I didn’t really learn how to use subversion specifically, or really version control in general, until I quit using subversion and started using git.
The evolution started with VSS. Essentially it was a code backup. We did the occasionally file rollback, but that was it. Write code and periodically check it in, comment-less of course. I had a brief affair with SourceGear Vault. It was a much improved replacement for VSS. Though it fixed a lot of the bugs and other issues in VSS, but as I move more away from the Microsoft world, it became less useful.
What a breath of fresh air. Edit-merge-commit. Open source. Quicker. Concurrent development. Nice. Then I started learning about branches and tags.

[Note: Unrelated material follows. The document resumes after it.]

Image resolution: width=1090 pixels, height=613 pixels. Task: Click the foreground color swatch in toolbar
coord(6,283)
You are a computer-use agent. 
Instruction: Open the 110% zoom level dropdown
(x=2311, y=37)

Wow, those could be useful. “Could” being the important word. Using branches and merging in SVN is certainly possible, but trivial. So I used them occasionally, but never with confidence or as any core part of my development process.

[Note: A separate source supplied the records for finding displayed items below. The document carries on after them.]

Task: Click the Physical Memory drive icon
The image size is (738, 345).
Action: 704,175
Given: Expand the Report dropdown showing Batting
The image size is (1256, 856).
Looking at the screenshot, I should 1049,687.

Then the cool kids started chanting “git, git, git”.
So I checked out what all the fuss was about like any good hopelessly addicted to new technology freak would do. Git was hard and a bit scary. Yeah, the whole “clone, add, commit” thing was fine, but start talking about rebasing and my head hurt. Git 101 tutorials will only take you so far and the rest you have to learn in the trenches.

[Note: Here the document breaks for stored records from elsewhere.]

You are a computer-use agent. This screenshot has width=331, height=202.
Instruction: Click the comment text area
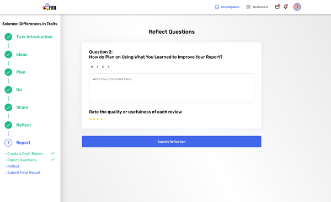click(172, 87)
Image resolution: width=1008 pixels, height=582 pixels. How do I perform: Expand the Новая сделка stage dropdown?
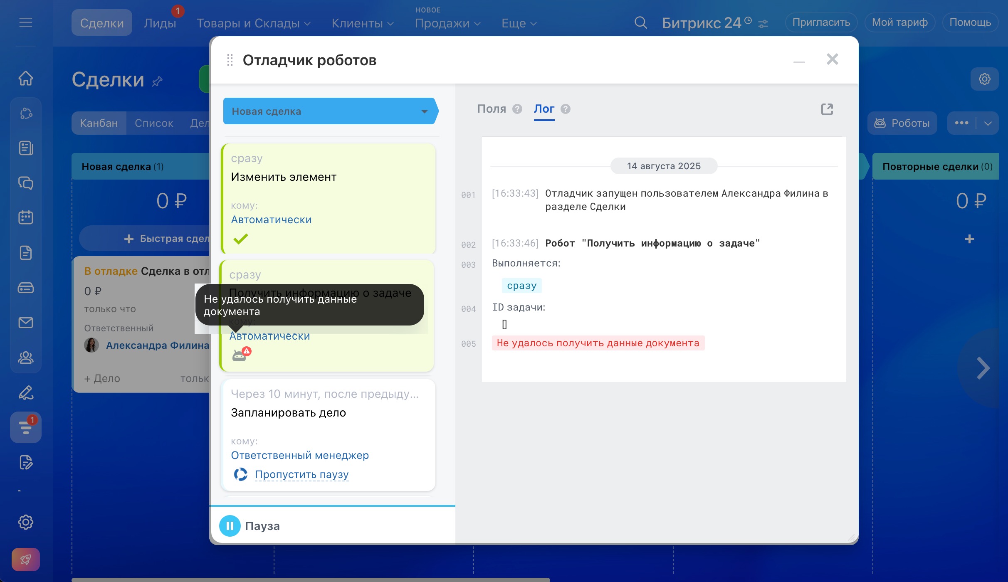pyautogui.click(x=424, y=111)
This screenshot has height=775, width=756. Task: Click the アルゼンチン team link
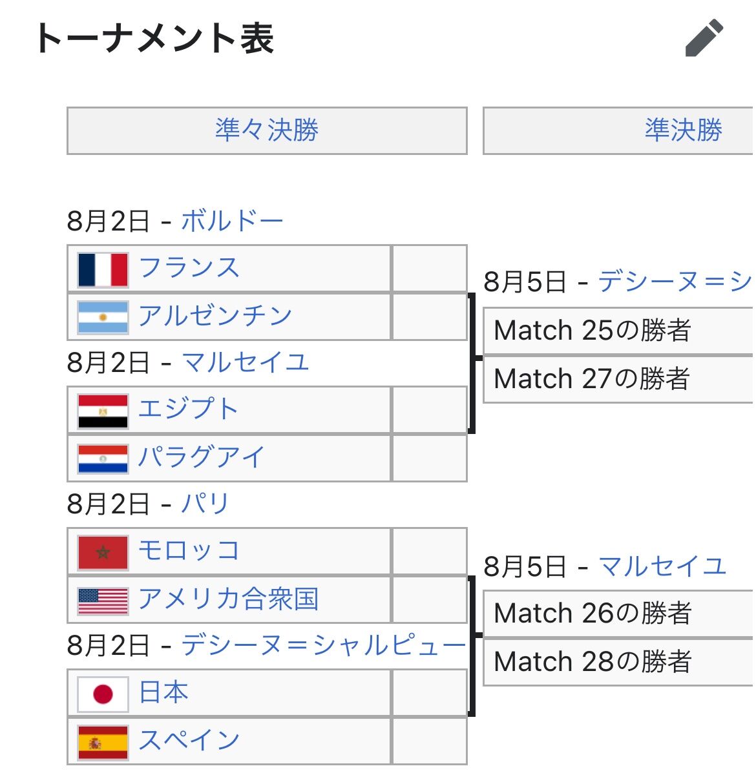click(215, 316)
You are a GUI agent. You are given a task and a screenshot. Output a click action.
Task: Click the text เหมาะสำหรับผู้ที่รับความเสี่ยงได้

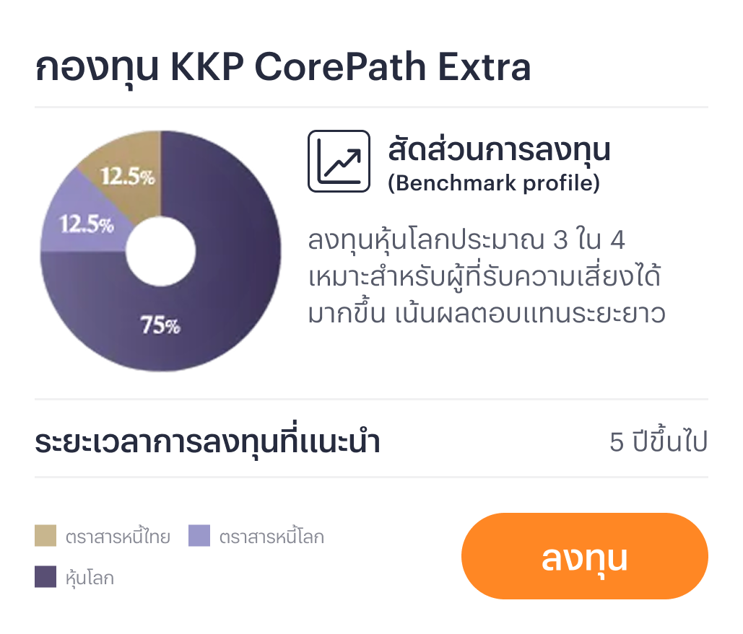[485, 277]
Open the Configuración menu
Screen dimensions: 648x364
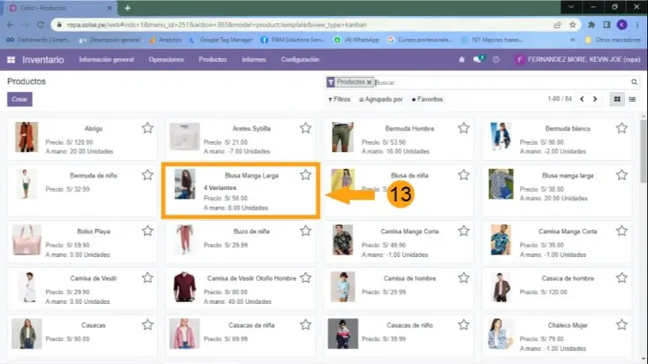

I’m a few months out now and I wouldn’t go back. Oh wait. I have to. I still have a slew of projects in SVN. As I go back to those projects, I’m using SVN in ways I never would have previously.
Yesterday I had a bug to fix in a production app on Rails 2.0.1. It has been running without issue for over a year. So I go into my dev machine to make a quick fix and realize that I started to upgrade the app to 2.1.0 about 6 months ago. I have 6 or so commits but never deployed any of the changes. I can’t deploy them because they were never finished. mmmm.
Before git, I’d probably just make the changes on the server and back the code into the trunk. Gong. Being much more comfortable with branching and merging from working with git, I simply created a stable-1.0 branch off of the revision that was last deployed, applied the changes there. A quick update to my deploy.rb file pull from the branch rather than trunk and then
cap deploy. Done.
My point of this ramble is that choosing to work with new (different) technologies matures you as a developer. And the things you learn will give you a new, and generally better, perspective even when you work within your wheelhouse.